▶ [What the task requires] In this exercise, reproduce all the entries that follow exactly.
*** Available data Section Begins ***
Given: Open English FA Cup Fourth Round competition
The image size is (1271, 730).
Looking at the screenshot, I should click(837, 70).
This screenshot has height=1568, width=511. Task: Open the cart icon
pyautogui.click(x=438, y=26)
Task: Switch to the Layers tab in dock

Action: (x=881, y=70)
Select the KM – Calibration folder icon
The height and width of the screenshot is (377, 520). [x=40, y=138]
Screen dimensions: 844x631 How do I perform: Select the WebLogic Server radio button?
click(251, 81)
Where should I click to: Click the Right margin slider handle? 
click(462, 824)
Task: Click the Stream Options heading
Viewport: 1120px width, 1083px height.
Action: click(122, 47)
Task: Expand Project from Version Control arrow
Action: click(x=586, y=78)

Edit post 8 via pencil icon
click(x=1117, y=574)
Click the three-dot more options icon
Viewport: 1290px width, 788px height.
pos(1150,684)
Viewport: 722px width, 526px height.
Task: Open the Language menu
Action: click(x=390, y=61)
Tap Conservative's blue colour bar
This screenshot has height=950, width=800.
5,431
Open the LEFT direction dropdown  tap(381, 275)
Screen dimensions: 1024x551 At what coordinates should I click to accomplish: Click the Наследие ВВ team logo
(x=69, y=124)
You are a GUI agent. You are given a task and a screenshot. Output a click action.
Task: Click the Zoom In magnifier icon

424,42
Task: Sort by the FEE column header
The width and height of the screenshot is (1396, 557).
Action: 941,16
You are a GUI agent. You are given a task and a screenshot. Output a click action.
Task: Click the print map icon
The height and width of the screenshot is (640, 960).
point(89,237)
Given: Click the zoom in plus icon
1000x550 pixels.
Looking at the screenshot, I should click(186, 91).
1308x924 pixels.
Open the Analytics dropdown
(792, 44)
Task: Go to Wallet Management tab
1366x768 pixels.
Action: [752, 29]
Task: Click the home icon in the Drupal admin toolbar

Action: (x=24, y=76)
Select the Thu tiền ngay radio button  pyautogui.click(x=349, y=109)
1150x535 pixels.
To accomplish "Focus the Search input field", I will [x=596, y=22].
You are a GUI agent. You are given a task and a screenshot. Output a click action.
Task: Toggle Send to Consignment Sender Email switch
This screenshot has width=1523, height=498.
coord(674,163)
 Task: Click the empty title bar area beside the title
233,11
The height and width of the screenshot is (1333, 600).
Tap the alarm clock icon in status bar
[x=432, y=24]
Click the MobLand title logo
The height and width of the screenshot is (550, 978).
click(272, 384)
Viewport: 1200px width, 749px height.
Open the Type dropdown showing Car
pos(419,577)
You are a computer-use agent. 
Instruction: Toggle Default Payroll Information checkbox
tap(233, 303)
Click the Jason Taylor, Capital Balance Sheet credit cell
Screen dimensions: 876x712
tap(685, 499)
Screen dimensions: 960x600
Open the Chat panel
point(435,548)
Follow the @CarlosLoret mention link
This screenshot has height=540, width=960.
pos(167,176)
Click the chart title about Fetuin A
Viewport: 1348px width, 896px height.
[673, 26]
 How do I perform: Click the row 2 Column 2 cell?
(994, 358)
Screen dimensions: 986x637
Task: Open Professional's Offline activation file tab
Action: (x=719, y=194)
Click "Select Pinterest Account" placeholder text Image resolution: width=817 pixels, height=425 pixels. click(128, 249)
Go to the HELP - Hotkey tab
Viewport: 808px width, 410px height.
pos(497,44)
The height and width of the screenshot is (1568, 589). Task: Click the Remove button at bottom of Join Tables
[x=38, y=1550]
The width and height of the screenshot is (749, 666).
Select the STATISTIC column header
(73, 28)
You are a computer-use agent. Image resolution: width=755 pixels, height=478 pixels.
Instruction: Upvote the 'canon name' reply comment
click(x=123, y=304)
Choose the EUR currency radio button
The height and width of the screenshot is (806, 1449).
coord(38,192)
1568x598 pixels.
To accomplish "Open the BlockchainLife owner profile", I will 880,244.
*** Available data Section Ends ***
▶ [Response for this exercise]
Given: Open English FA Cup Fourth Round competition
The image size is (1271, 730).
Looking at the screenshot, I should click(837, 70).
This screenshot has height=1568, width=511. Task: Open the cart icon
pyautogui.click(x=438, y=26)
Task: Switch to the Layers tab in dock

Action: (x=881, y=70)
Select the KM – Calibration folder icon
The height and width of the screenshot is (377, 520). [x=40, y=138]
Screen dimensions: 844x631 How do I perform: Select the WebLogic Server radio button?
click(251, 81)
Where should I click to: Click the Right margin slider handle? 
click(462, 824)
Task: Click the Stream Options heading
Viewport: 1120px width, 1083px height.
Action: click(122, 47)
Task: Expand Project from Version Control arrow
Action: click(x=586, y=78)

Edit post 8 via pencil icon
click(x=1117, y=574)
Click the three-dot more options icon
Viewport: 1290px width, 788px height.
pos(1150,684)
Viewport: 722px width, 526px height.
Task: Open the Language menu
Action: click(x=390, y=61)
Tap Conservative's blue colour bar
This screenshot has height=950, width=800.
5,431
Open the LEFT direction dropdown  tap(381, 275)
Screen dimensions: 1024x551 At what coordinates should I click to accomplish: Click the Наследие ВВ team logo
(x=69, y=124)
You are a GUI agent. You are given a task and a screenshot. Output a click action.
Task: Click the Zoom In magnifier icon

424,42
Task: Sort by the FEE column header
The width and height of the screenshot is (1396, 557).
Action: 941,16
You are a GUI agent. You are given a task and a screenshot. Output a click action.
Task: Click the print map icon
The height and width of the screenshot is (640, 960).
point(89,237)
Given: Click the zoom in plus icon
1000x550 pixels.
Looking at the screenshot, I should click(186, 91).
1308x924 pixels.
Open the Analytics dropdown
(792, 44)
Task: Go to Wallet Management tab
1366x768 pixels.
Action: [752, 29]
Task: Click the home icon in the Drupal admin toolbar

Action: (x=24, y=76)
Select the Thu tiền ngay radio button  pyautogui.click(x=349, y=109)
1150x535 pixels.
To accomplish "Focus the Search input field", I will [x=596, y=22].
You are a GUI agent. You are given a task and a screenshot. Output a click action.
Task: Toggle Send to Consignment Sender Email switch
This screenshot has width=1523, height=498.
coord(674,163)
 Task: Click the empty title bar area beside the title
233,11
The height and width of the screenshot is (1333, 600).
Tap the alarm clock icon in status bar
[x=432, y=24]
Click the MobLand title logo
The height and width of the screenshot is (550, 978).
click(272, 384)
Viewport: 1200px width, 749px height.
Open the Type dropdown showing Car
pos(419,577)
You are a computer-use agent. 
Instruction: Toggle Default Payroll Information checkbox
tap(233, 303)
Click the Jason Taylor, Capital Balance Sheet credit cell
Screen dimensions: 876x712
tap(685, 499)
Screen dimensions: 960x600
Open the Chat panel
point(435,548)
Follow the @CarlosLoret mention link
This screenshot has height=540, width=960.
pos(167,176)
Click the chart title about Fetuin A
Viewport: 1348px width, 896px height.
[673, 26]
 How do I perform: Click the row 2 Column 2 cell?
(994, 358)
Screen dimensions: 986x637
Task: Open Professional's Offline activation file tab
Action: (x=719, y=194)
Click "Select Pinterest Account" placeholder text Image resolution: width=817 pixels, height=425 pixels. click(128, 249)
Go to the HELP - Hotkey tab
Viewport: 808px width, 410px height.
pos(497,44)
The height and width of the screenshot is (1568, 589). Task: Click the Remove button at bottom of Join Tables
[x=38, y=1550]
The width and height of the screenshot is (749, 666).
Select the STATISTIC column header
(73, 28)
You are a computer-use agent. Image resolution: width=755 pixels, height=478 pixels.
Instruction: Upvote the 'canon name' reply comment
click(x=123, y=304)
Choose the EUR currency radio button
The height and width of the screenshot is (806, 1449).
coord(38,192)
1568x598 pixels.
To accomplish "Open the BlockchainLife owner profile", I will 880,244.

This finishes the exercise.